Chaque semaine pendant la campagne, Yahoo! Actualités confronte les éditos de Rue89 et Causeur.fr sur un même thème. Cette semaine, Elisabeth Lévy et Pascal Riché s'interrogent sur le retour de l'uniforme à l'école

Sur le champ de Battle en uniforme

Par Pascal Riché

Regardez ce tableau signé d'Henri Geoffroy. Il représente une classe de l'époque des "hussards noirs", avec des gosses au crâne rasé (bonne méthode contre les poux), aux blouses grises et bien repassées, aux pupitres bien rangés. Et une maîtresse parfaite, douceur et chignon soigné. Il ne manque plus que le tableau noir et la règle de fer pour que l'image soit parfaite.

C'est ce tableau qui orne le salon de l'hôtel du ministre de l'Éducation nationale : comme si l'école idéale, celle dont on rêve en plus haut lieu, était l'école de papa - ou plutôt d'arrière-grand-papa.

Le débat politique sur l'école parviendra-t-il à sortir de ce paradis perdu, rassurant et réactionnaire ? A écouter les différents candidats, tous défendent l'école d'hier, aucun ne défend l'école de demain. On "recentre l'école sur les fondamentaux". On fustige les "pédagogues". On ne trouve personne pour pleurer la disparition des IUFM... qui n'ont pourtant été remplacés par rien.

Les professeurs stagiaires, non formés donc, sont facilement envoyés dans les quartiers les plus difficiles sans que cela ne choque personne : "Un jeune professeur n'est pas forcément un mauvais professeur", se défend Luc Chatel, à qui j'ai récemment posé la question.

La tartufferie de l'uniforme

Le débat sur l'éducation est d'une pauvreté aussi crasse que les godillots des élèves du tableau d'Henri Geoffroy. L'UMP vient ainsi d'annoncer une "expérimentation" sur "un vêtement commun". Énorme ficelle !

Dans la presse ou sur le Web, c'est devenu "Fillon veut imposer l'uniforme à l'école". Objectif atteint : comment, en lançant un vague ballon d'essai déjà pas mal amorti, faire passer le message qu'on est super-réac sur l'école...

L'argument avancé par les partisans de l'uniforme est la nécessité de "gommer les inégalités". C'est d'une tartufferie sans nom. Couvrez ce sweat-shirt Abercrombie que je ne saurais voir ! Comment croire une seconde que des inégalités puissent disparaître sous une veste commune ?
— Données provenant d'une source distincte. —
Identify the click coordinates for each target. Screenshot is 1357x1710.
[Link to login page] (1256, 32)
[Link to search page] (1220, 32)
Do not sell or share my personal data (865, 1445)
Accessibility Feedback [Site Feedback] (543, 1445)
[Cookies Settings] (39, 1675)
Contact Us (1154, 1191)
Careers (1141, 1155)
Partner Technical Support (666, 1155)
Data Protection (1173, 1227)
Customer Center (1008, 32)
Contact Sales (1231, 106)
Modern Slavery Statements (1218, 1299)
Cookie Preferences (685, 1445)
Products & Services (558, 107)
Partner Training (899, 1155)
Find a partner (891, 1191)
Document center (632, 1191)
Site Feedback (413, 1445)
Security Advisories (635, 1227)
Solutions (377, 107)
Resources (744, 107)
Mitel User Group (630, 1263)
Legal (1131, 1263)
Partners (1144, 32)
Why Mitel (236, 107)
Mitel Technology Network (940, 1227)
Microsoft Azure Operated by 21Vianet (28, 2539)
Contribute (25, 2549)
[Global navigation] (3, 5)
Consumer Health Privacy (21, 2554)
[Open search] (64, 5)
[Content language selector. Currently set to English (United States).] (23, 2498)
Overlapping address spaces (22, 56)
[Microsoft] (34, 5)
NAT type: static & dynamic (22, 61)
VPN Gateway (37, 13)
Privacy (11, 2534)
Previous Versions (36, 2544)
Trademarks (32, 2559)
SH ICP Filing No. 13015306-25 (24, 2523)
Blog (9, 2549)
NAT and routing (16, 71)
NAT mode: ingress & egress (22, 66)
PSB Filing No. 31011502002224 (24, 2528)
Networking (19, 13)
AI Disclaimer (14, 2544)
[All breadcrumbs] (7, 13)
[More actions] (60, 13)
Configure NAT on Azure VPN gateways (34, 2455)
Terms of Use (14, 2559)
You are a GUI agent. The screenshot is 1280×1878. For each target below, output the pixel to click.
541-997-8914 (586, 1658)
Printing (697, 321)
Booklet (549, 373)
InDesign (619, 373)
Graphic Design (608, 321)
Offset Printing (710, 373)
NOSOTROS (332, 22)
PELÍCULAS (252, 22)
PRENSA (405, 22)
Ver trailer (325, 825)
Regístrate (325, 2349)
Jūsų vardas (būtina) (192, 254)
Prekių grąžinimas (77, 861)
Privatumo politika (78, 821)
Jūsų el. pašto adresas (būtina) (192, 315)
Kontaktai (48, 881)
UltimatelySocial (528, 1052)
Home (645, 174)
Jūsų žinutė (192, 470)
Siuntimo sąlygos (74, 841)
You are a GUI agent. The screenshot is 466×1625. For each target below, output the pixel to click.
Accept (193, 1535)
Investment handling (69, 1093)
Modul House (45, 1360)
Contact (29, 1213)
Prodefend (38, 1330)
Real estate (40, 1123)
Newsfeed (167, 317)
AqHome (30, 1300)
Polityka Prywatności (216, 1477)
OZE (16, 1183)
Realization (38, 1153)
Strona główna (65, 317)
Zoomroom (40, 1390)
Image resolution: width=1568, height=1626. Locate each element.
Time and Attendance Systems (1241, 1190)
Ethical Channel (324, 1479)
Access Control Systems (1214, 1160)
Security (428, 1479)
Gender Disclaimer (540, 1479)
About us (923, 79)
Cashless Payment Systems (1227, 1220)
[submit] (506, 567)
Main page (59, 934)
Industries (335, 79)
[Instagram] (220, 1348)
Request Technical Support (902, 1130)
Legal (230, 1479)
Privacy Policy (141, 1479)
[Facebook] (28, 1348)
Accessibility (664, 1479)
La démagogie des 60 000 postes

François Hollande, pendant ce temps, se débat avec le chiffre magique (la création de 60 000 postes) qu'il a lancé pendant la campagne de la primaire socialiste. Quel sparadrap ennuyeux ! Il avait lancé l'idée au moment où montait la polémique sur la "gauche molle". On comprend bien ce qui est passé dans sa tête :

"Je vais t'en foutre, moi, de la gauche molle, tiens, prends toi ces 60 000 postes dans les dents ! On fait moins la maline, hein?"

Mais ce chiffre n'a aucun sens. Même les profs ont été atterrés : ce n'est pas ce genre de promesse qu'ils attendent, c'est une vision de ce que doit être l'école aujourd'hui, et ce que doit devenir leur métier. Mais la gauche se contente de dévoiler de futures largesses budgétaires -- qui seront, parions, réduites quand la bise sera venue.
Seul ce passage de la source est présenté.